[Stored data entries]
- Opening Delimiter -
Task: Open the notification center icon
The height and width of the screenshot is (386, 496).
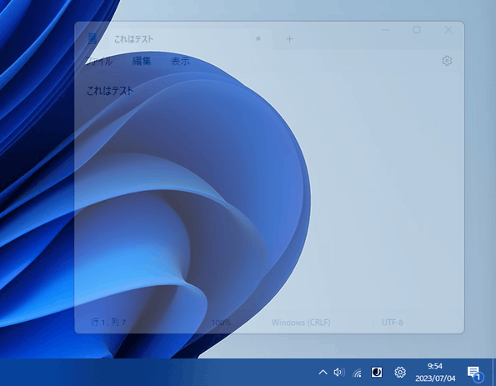Action: (474, 373)
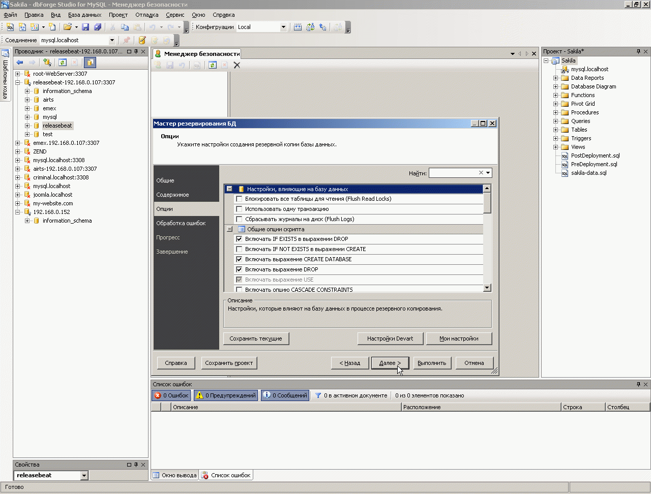Image resolution: width=651 pixels, height=494 pixels.
Task: Expand the Tables folder in project tree
Action: click(556, 130)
- Closing Delimiter -
PROBLEM DESCRIPTION -> Your copy should match the records above word for word, but without images.

ANSWER TO THE PROBLEM ->
Task: Open the notification center icon
The height and width of the screenshot is (386, 496).
Action: (474, 373)
Image resolution: width=651 pixels, height=494 pixels.
Task: Expand the Tables folder in project tree
Action: click(556, 130)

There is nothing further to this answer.